No clashes were reported with the security forces but a monk who tried to film the proceedings had his video camera confiscated, she said.
The Vietnamese foreign ministry was silent over the stand-off, while local police claimed ignorance.
This latest incident is likely to be used by congressional lobbies in the United States to put further pressure on the Bush administration to take action against the communist regime over its human rights record.
“This is very unfortunate, very worrying and very counterproductive to Vietnam’s international image,” said one Western diplomat.
Another diplomat said the European Union would register its concerns with the government.
Tension has been escalating at the monastery over the past few days.
On Sunday and Monday, Do was summoned for “working sessions” by the local security police and provincial officials and told he must go back to Ho Chi Minh City immediately, the IBIB said.
Since Quang was suffering from a painful throat condition, Do invited him to travel with him to Ho Chi Minh City and seek medical treatment, it added.

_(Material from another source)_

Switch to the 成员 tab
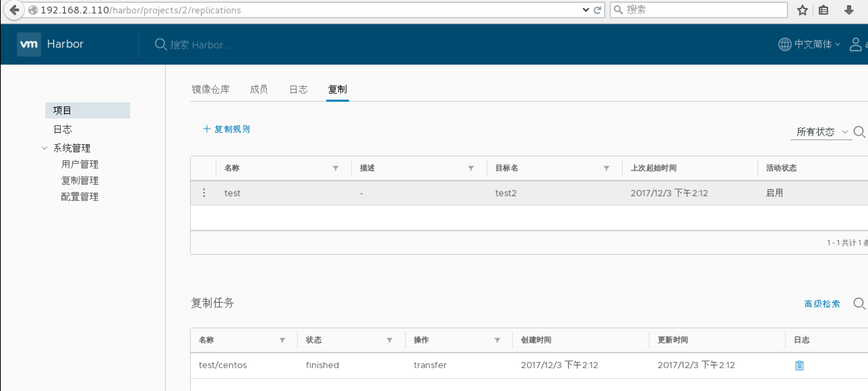868x391 pixels. point(259,89)
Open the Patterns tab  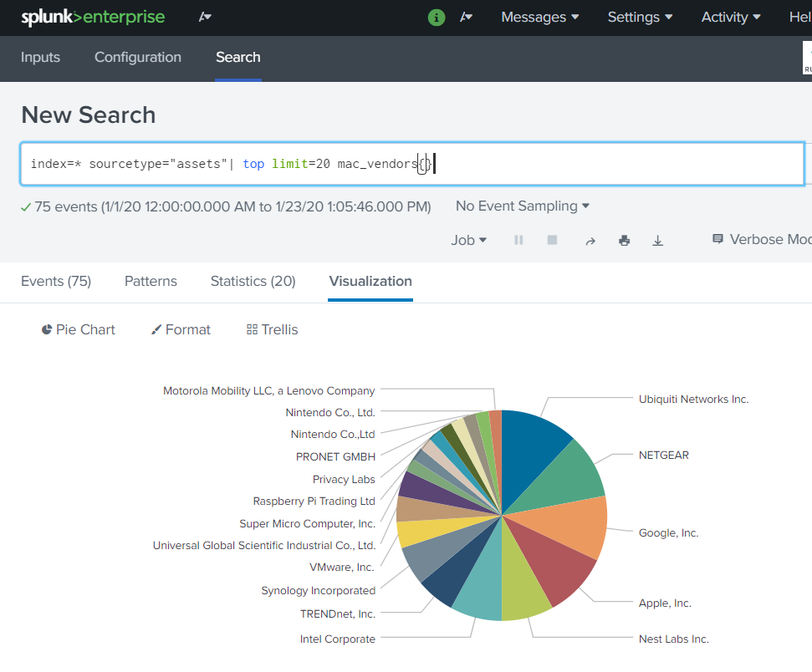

The stand-off follows a wave of harassment of UBCV monks which began early last month when police heard that Quang and Do had called a special UBCV assembly on September 16-19 to reorganize its structure.
The IBIB said dozens of monks were summoned for interrogation by police and threatened with reprisals if they attended the assembly or accepted positions within the church, which was banned in 1981 by the Communist Party.
Do and Quang were arrested in February 1982 and banished into internal exile. In August 1995, Do was sentenced to five years imprisonment for organizing a relief mission for flood victims in the southern Mekong Delta.
He was released in a presidential amnesty three years later but Ho Chi Minh City authorities reactivated two years of his sentence, placing him under house arrest in June 2001 after he called for democracy.